Let your electric pressure turn a tough chuck roast into this deliciously tender two beef chili.
1 pound chuck roast, trimmed
1 tsp salt, divided
1/2 tsp pepper, divided
2 tsp canola oil
1 1/2 pound ground chuck
1 large onion, chopped
1 large green bell pepper, chopped
2 Tbsp chili powder
1/2 tsp cumin
10 oz diced tomato, with green chili (Ro-Tel)
8 oz tomato sauce
8 oz beef stock
2 15-oz cans kidney beans, rinsed and drained
1 15-oz can red beans, in chili sauce
1. Trim the chuck roast of fat and cut into 1″ cubes. Season with 1/2 each of the salt and pepper.
2. In a 6 qt electric pressure cooker, heat the oil on the sautè setting. Add the cubed beef in batches and quickly brown on all sides. The beef will not be fully cooked. With a slotted spoon, remove to a plate.
3. In a the same pot, brown ground beef seasoned with the remaining salt and pepper. Add the chopped onion and bell pepper and cook, stirring frequently, until veggies are nearly soft. Add the chili powder and cumin. Cook and stir 3 more minutes.

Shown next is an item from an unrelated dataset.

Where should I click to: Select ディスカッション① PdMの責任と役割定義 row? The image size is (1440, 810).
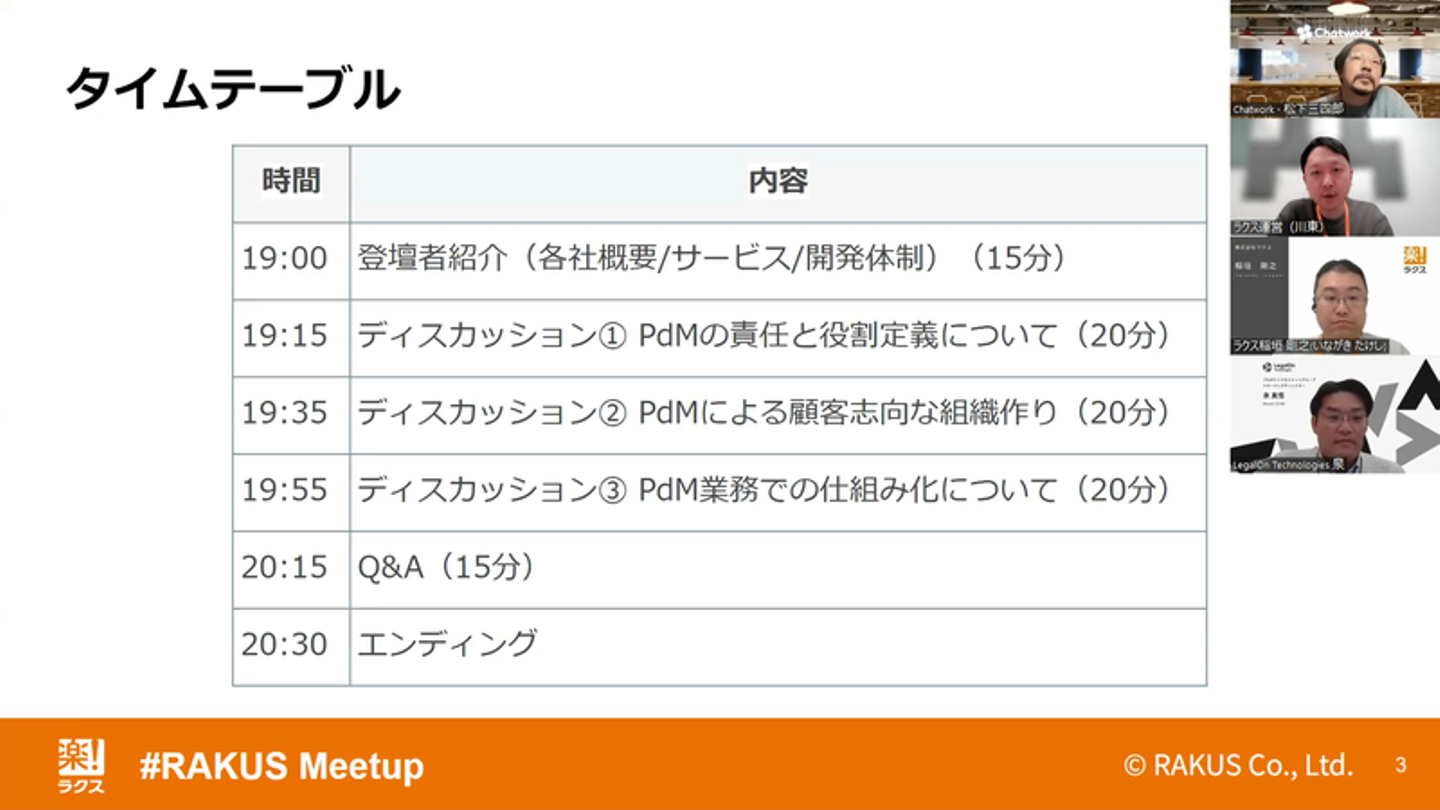click(x=764, y=336)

4. Return the cubed beef to the pot and add tomatoes with green chilies. Cover, making sure the pressure release valve is shut, and cook on high pressure for 10 minutes. Carefully quick release the pressure.

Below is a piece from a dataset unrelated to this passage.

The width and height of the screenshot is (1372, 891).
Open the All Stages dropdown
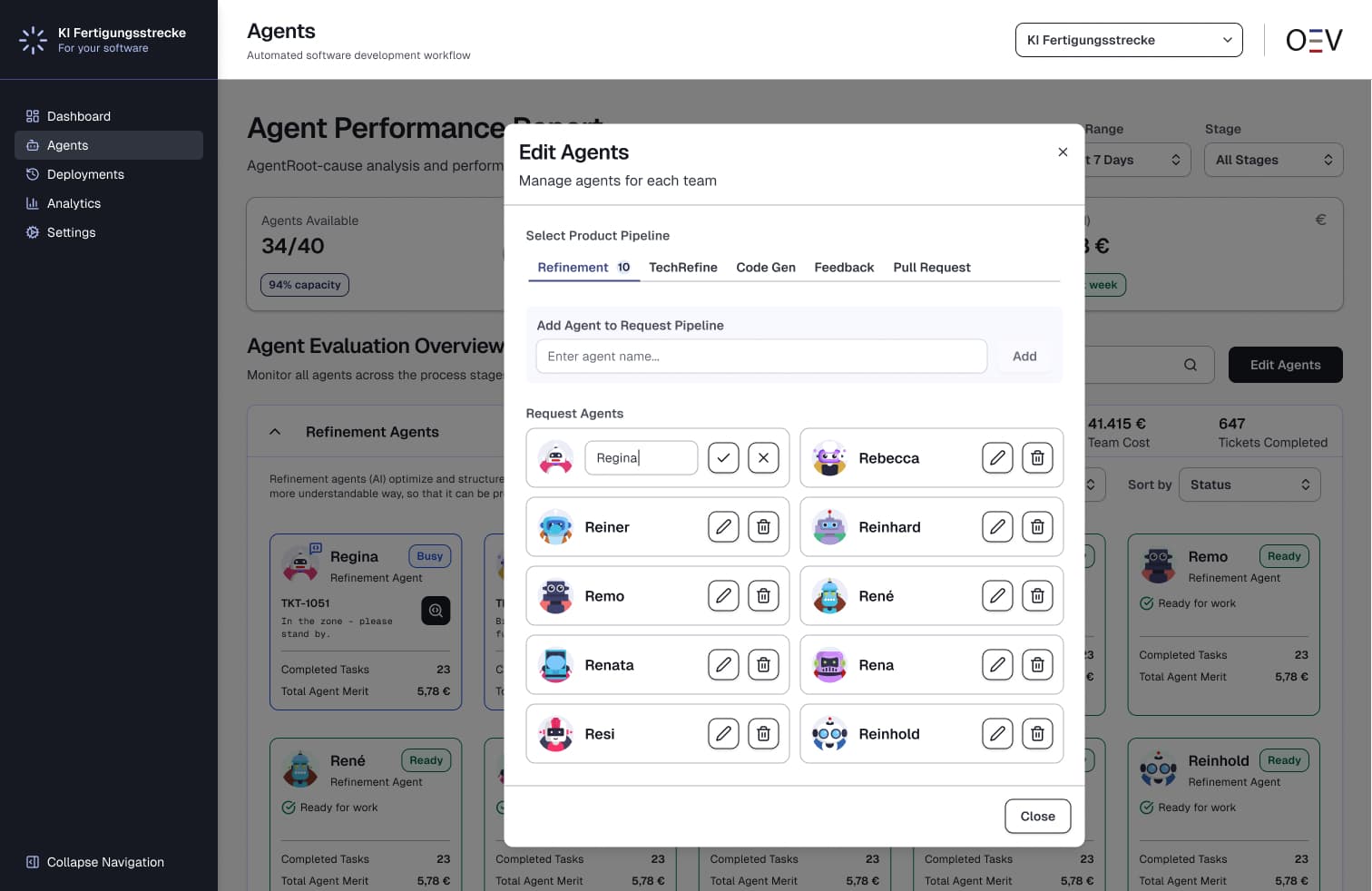point(1273,160)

5. Add tomato sauce and beef broth then cover and cook 10 minutes more, also on high pressure.
6. Add the 3 cans of beans, cover and cook an additional 10 minutes the same way. Allow the pressure to naturally release for 20 minutes. Keep warm.
7. Serve with your choice of toppings, such as shredded cheese, sour cream, or green onions.